** Given records follows **

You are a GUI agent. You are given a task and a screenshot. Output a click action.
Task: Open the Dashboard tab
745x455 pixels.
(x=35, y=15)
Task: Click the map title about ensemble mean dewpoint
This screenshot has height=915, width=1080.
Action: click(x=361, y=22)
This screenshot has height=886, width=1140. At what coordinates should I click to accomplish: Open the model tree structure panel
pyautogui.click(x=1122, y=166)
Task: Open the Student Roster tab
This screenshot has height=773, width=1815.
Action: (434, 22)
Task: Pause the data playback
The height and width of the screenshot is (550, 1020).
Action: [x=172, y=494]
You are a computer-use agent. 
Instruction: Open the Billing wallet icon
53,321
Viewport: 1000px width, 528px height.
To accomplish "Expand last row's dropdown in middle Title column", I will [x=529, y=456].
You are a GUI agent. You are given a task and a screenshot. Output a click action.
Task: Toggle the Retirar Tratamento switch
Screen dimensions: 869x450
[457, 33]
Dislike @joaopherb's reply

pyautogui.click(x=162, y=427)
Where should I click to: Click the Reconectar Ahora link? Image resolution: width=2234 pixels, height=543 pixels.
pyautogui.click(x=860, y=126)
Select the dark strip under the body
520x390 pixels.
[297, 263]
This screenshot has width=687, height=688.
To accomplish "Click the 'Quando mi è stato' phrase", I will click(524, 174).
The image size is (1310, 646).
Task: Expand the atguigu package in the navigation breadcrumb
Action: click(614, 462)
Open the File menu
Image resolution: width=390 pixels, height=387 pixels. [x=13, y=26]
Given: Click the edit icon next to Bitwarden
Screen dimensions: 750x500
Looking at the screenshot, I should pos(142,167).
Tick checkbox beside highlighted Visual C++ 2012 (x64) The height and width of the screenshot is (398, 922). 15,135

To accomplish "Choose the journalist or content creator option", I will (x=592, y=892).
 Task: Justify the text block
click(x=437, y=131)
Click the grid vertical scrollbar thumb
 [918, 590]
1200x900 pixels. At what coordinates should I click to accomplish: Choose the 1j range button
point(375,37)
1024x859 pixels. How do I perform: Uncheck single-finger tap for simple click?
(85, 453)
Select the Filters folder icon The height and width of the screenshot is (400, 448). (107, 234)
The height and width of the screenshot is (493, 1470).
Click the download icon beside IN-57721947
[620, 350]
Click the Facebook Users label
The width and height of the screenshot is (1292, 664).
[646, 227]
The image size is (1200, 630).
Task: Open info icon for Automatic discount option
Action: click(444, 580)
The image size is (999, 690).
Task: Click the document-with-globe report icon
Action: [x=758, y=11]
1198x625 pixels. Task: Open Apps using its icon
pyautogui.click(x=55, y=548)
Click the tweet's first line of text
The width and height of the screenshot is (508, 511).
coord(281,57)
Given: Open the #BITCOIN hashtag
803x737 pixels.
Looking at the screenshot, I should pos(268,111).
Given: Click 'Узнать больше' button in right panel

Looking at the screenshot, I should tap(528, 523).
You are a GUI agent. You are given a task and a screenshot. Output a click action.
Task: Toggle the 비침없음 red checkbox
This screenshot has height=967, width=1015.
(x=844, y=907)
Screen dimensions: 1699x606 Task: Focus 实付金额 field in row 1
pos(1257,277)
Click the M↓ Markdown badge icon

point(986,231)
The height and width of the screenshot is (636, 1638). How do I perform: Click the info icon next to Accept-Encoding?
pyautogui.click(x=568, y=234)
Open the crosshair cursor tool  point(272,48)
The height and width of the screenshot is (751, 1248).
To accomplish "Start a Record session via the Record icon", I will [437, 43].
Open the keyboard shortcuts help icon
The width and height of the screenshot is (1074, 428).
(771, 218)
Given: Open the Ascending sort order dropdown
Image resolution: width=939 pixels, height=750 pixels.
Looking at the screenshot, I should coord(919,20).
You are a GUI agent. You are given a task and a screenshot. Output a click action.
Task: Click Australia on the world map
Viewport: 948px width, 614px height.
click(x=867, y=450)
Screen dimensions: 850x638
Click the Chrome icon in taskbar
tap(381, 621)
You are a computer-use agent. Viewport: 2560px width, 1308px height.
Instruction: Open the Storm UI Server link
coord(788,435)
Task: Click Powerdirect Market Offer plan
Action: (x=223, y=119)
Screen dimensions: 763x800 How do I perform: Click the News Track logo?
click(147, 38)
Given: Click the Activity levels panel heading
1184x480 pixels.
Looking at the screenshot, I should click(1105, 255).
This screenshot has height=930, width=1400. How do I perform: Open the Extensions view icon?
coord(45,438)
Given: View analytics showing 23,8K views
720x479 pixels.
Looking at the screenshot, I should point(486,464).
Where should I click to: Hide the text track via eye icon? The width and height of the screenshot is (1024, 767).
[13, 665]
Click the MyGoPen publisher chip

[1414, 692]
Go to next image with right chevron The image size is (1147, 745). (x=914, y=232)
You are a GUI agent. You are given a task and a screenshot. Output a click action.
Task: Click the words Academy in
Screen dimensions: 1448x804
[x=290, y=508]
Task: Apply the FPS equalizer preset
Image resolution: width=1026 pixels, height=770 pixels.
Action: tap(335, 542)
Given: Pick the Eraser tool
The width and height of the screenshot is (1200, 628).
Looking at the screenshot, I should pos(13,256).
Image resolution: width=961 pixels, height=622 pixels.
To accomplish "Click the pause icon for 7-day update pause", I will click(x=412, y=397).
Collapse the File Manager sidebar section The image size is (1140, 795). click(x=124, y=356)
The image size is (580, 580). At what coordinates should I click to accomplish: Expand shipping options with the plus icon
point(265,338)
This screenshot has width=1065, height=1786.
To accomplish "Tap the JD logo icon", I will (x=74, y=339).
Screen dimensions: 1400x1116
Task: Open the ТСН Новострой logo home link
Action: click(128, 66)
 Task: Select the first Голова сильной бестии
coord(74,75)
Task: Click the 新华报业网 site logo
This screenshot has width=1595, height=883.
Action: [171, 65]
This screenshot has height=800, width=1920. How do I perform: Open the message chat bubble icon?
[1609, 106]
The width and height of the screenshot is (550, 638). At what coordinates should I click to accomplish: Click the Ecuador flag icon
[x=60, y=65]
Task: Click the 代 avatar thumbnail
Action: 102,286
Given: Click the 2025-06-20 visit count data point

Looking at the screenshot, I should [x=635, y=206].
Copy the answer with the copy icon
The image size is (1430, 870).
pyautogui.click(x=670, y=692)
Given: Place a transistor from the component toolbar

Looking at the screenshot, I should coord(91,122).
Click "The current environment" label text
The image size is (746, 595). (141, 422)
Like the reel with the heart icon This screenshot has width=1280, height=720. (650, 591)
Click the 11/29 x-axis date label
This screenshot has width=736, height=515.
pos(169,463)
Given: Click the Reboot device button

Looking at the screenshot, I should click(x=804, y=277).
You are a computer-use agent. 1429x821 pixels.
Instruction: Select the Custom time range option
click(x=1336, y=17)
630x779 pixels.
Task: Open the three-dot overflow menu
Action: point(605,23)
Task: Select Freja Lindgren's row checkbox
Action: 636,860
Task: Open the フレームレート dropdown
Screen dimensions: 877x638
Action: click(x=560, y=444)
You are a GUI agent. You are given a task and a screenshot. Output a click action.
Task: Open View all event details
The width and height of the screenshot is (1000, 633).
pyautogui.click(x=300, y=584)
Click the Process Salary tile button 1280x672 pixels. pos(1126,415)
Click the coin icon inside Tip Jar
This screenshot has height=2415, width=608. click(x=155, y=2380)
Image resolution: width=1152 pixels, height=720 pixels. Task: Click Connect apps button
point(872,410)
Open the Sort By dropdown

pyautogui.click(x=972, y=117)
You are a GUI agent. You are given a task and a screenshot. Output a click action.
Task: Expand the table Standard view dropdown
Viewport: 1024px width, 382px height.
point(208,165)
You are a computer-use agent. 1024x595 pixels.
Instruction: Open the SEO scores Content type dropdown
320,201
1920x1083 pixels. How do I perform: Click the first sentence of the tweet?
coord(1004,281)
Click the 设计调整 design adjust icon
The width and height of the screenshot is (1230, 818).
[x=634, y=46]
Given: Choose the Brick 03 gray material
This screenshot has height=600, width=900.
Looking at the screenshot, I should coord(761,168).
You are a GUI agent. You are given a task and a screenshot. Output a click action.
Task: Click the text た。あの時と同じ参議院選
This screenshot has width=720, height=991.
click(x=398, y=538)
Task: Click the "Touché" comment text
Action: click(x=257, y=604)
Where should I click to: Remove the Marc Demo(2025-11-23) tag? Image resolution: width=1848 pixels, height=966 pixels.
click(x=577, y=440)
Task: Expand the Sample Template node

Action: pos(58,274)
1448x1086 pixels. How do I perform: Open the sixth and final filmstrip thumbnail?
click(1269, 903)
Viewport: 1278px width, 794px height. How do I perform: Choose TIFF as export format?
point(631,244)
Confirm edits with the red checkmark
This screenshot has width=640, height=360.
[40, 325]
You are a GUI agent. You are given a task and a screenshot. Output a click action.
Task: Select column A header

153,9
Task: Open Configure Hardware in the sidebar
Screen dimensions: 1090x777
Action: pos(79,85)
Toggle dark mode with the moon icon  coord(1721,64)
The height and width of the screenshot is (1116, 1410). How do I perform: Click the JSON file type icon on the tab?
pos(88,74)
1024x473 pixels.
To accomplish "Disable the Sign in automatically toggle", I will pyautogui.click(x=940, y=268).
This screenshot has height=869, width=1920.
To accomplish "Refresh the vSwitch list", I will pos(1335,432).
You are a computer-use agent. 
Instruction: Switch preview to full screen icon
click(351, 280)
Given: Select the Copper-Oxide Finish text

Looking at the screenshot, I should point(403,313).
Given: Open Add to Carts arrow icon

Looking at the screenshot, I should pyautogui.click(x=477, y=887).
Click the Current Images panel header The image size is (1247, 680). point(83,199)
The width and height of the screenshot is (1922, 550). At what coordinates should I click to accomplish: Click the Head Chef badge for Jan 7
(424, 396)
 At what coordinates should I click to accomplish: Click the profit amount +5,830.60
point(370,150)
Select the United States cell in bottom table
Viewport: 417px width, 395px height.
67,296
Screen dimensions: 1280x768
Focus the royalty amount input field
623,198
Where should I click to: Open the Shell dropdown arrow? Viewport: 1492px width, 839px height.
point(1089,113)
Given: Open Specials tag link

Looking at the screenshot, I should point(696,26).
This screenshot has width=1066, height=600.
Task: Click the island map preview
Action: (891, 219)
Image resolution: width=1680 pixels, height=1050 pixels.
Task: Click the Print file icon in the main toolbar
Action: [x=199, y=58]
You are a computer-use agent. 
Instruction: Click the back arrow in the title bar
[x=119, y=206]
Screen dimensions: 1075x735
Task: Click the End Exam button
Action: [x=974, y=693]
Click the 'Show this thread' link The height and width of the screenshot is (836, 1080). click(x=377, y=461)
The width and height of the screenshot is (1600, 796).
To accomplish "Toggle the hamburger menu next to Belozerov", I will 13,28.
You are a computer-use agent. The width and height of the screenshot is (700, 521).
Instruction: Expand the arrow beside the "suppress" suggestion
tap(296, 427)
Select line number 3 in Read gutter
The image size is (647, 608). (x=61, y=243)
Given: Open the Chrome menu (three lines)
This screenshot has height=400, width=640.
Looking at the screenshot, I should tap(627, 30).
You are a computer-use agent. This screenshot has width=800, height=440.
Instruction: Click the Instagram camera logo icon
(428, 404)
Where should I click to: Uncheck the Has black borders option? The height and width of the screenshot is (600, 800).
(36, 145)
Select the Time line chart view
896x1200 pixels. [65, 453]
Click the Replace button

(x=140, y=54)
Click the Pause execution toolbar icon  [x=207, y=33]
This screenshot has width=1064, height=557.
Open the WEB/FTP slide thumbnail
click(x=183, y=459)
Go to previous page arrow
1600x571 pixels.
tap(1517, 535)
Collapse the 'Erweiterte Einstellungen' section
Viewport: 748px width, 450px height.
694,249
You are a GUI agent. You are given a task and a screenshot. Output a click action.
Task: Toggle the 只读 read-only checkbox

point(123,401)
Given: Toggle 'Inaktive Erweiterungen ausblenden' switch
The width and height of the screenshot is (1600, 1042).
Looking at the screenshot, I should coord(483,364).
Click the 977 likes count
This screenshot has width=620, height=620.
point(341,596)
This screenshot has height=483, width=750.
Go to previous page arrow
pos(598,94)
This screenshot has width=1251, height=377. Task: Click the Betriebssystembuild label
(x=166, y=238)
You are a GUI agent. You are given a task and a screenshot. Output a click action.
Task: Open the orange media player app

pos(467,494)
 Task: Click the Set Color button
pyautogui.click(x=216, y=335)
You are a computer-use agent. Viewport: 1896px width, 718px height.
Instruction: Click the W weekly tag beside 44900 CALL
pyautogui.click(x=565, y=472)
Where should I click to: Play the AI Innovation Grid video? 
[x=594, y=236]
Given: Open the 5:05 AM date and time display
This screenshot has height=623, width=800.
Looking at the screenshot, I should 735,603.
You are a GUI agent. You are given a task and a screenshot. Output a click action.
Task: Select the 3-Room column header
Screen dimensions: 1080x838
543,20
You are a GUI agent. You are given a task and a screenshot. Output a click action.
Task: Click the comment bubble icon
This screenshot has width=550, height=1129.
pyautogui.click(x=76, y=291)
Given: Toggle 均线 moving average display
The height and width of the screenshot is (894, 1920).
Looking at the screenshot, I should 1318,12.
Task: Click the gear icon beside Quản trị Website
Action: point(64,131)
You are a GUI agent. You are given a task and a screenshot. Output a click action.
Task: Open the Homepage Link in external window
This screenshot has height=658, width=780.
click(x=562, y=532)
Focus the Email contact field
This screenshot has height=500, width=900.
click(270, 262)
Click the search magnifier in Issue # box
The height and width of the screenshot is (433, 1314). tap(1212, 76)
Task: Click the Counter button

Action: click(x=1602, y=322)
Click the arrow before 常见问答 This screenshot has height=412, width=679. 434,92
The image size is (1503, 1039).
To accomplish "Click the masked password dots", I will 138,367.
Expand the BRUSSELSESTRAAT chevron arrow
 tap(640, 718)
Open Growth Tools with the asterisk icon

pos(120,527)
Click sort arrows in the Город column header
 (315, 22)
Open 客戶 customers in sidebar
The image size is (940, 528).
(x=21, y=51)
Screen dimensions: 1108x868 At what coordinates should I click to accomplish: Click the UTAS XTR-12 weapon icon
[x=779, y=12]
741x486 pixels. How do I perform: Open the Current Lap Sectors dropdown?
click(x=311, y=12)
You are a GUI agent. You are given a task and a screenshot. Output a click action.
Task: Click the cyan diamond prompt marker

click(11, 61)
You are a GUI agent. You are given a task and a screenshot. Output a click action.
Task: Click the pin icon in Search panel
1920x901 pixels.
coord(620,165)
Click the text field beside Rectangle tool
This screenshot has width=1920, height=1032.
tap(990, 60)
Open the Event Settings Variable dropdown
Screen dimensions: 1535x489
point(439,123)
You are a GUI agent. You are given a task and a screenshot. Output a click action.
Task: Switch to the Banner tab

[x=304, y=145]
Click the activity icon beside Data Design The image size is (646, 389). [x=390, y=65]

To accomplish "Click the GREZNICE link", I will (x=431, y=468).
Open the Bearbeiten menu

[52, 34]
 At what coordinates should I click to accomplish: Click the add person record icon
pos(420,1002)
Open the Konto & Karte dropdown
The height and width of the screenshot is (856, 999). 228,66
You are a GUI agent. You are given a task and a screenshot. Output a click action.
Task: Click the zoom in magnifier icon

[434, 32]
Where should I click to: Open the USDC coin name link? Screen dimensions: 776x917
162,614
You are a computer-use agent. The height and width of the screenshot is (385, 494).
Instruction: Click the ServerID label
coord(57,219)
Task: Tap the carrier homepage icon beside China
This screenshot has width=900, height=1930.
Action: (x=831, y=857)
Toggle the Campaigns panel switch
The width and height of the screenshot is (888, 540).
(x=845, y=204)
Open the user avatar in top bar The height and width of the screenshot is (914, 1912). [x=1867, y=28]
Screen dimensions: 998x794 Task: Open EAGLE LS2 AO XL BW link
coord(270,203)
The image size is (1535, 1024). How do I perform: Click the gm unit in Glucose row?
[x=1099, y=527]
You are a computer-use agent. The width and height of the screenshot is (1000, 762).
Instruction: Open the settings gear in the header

** End of Given records **

### Exercise directions
Copy out every line in the records where the word "sidebar" is found.

### Final answer
Collapse the File Manager sidebar section The image size is (1140, 795). click(x=124, y=356)
Task: Open Configure Hardware in the sidebar
Open 客戶 customers in sidebar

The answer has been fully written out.